1. _search_real_article_image(): DuckDuckGo HTML 검색으로 원문 기사 URL 찾기
   - Google News 소스 제목 → DDG 검색 → 실제 URL → og:image
   - DDG redirect URL(uddg 파라미터)에서 실제 URL 추출
2. build_full_html(): 이미지를 div 래핑 없이 body_html 맨 앞에 직접 삽입
   - Blogger가 div class를 제거하는 문제 해결
3. fetch_featured_image() 우선순위 변경:
   RSS이미지 → og:image → DDG검색(원문) → Pexels → Wikipedia

Co-Authored-By: Claude Opus 4.6 <noreply@anthropic.com>
---
 bots/publisher_bot.py | 113 ++++++++++++++++++++++++++++--------------
 1 file changed, 76 insertions(+), 37 deletions(-)

diff --git a/bots/publisher_bot.py b/bots/publisher_bot.py
index a5eb87b..6aefe3b 100644
--- a/bots/publisher_bot.py
+++ b/bots/publisher_bot.py
@@ -260,8 +260,53 @@ def _fetch_og_image(url: str) -> str:
     return ''
 
 
+def _search_real_article_image(sources: list, topic: str = '') -> str:
+    """Google News 소스 → DuckDuckGo 검색으로 실제 기사 URL 찾기 → og:image 크롤링"""
+    from urllib.parse import quote as _quote, urlparse, parse_qs, unquote
+    from bs4 import BeautifulSoup as _BS
+
+    for src in sources[:3]:
+        title = src.get('title', '')
+        if not title:
+            continue
+        # "기사 제목 - 매체명" → 매체명 제거
+        clean_title = re.sub(r'\s*[-–—]\s*\S+$', '', title).strip()
+        if len(clean_title) < 5:
+            clean_title = title
+        try:
+            ddg_url = f'https://html.duckduckgo.com/html/?q={_quote(clean_title)}'
+            resp = requests.get(ddg_url, timeout=10, headers={
+                'User-Agent': 'Mozilla/5.0 (Macintosh; Intel Mac OS X 10_15_7) AppleWebKit/537.36'
+            })
+            if resp.status_code != 200:
+                continue
+            soup = _BS(resp.text, 'lxml')
+            # DuckDuckGo는 redirect URL 사용: //duckduckgo.com/l/?uddg=실제URL
+            for a_tag in soup.select('a.result__a')[:3]:
+                href = a_tag.get('href', '')
+                # uddg 파라미터에서 실제 URL 추출
+                real_url = href
+                if 'uddg=' in href:
+                    parsed = parse_qs(urlparse(href).query)

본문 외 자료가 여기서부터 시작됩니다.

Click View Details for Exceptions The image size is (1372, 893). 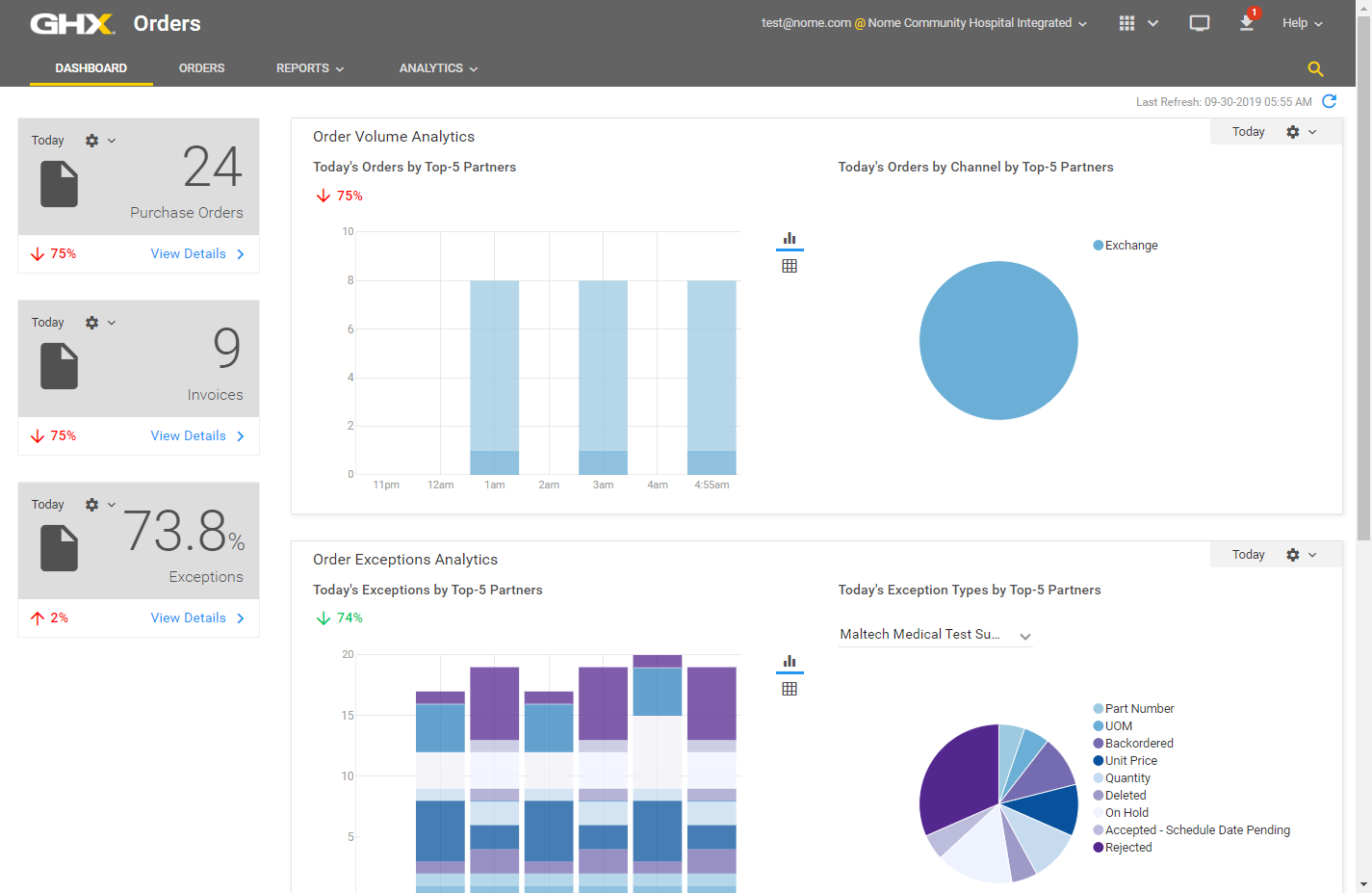point(197,618)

+                    uddg = parsed.get('uddg', [''])[0]
+                    if uddg:
+                        real_url = unquote(uddg)
+                if not real_url.startswith('http'):
+                    continue
+                if 'news.google.com' in real_url:
+                    continue
+                # 실제 기사 URL에서 og:image 크롤링
+                img = _fetch_og_image(real_url)
+                if img:
+                    logger.info(f"원문 기사 이미지 발견: {real_url[:50]} → {img[:60]}")
+                    return img
+        except Exception as e:
+            logger.debug(f"DuckDuckGo 검색 실패: {e}")
+    return ''
+
+
 def fetch_featured_image(article: dict) -> str:
-    """대표 이미지: RSS 이미지 → og:image 크롤링 → Pexels 순으로 시도"""
+    """대표 이미지: RSS 이미지 → 원문 기사 → og:image → Wikipedia 순으로 시도"""
     # 1) RSS 수집 시 가져온 소스 이미지 (플랫폼 로고 제외)
     source_image = article.get('source_image', '')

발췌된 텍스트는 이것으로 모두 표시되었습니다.